Inline interpolation 320 to 720

Started by Alex Z June 23, 2009
Hello group.
I'm dealing now with the task of converting 320x240 RGB video stream (50 fps, progressive) into a standard D1 stream (YCrCb 4:2:2, BT656 sync coded) in order to be able to interface to virtually any commercial video encoder device.
Obviously, the steps of gamma-correction on RGB and then RGB to YCrCb conversion steps shall be done first, and these appear to be obvious.
Now, I need to convert from 320 pixels in line to PAL standard 720 (non-square pixels).
I do not intend to do any real interlacing by line-wise because of having 50 fps at the input, so I'll just stream it down to output and the encoder will treat every two adjacent input frames as two fields of single frame which is fine for me.
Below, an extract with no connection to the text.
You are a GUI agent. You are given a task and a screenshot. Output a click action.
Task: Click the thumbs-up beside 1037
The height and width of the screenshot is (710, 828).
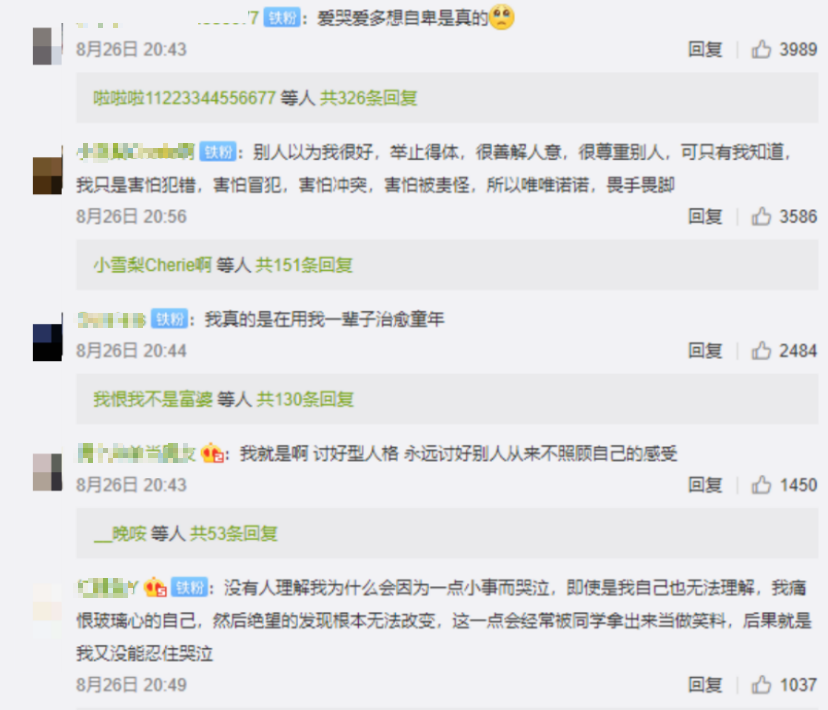pos(761,685)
The only line-related consideration is converting 240 input lines into 288 output (to make standard 576 lines of PAL frame) but that I consider making by duplicating every other 6th line.
The real question is about 320 -> 720 in-line interpolation.
After RGB (gamma-corrected) to YCrCb conversion and 4:4:4 to 4:2:2, I'll obtain 320 Y samples along with 320 CbCr samples (160 of each color) in single line.
My application emphasis on Y information (being inherently B&W), color is far less important (only for system menus, etc..), so I'd consider just somehow duplicating CbCr samples (or some simple interpolation) to achieve 720 color samples in line, however, I think obtaining 720 Y samples output 320 requires more robust algorithm to preserve reasonable luma informaiton quality.
Another consideration - I'm going to implement all that in FPGA + necessary memory and DSP blocks if necessary.

I'd prefer to avoid algorithms that require complex computations and deep memory resources, and also consider only single-dimensional aproach, hence bicubic and bilinear are less considered.

The options that I'd like to check out is just simple linear interpolation, or, alternatively, 9:4 resampling (sample rate conversion) approaches.
9:4 resampling looks viable, however requires and LPF (anti-imaging/anti-aliasing filter between interpolation and decimation stages), and I'm uncertain a bit about viability of FIR implementation of necessary length in FPGA. The potential issue might be tied to that data rates at the input and output. Input rate if 50 fps x 253 lines x 320 ~ 4.4 MHz, output rate (D1) is required to be 27 MHz.

The largest data buffer can be the size of frame, but that would require external SRAM chip whilst I'd prefer to utilize FPGA internal memory blocks which would allow only few tens of lines to get stored.

I'd be happy to hear an educated advise in regard of such in-line interpolation approaches, in particular if backed up by an appropriate experience.

Thanks in advance, Alex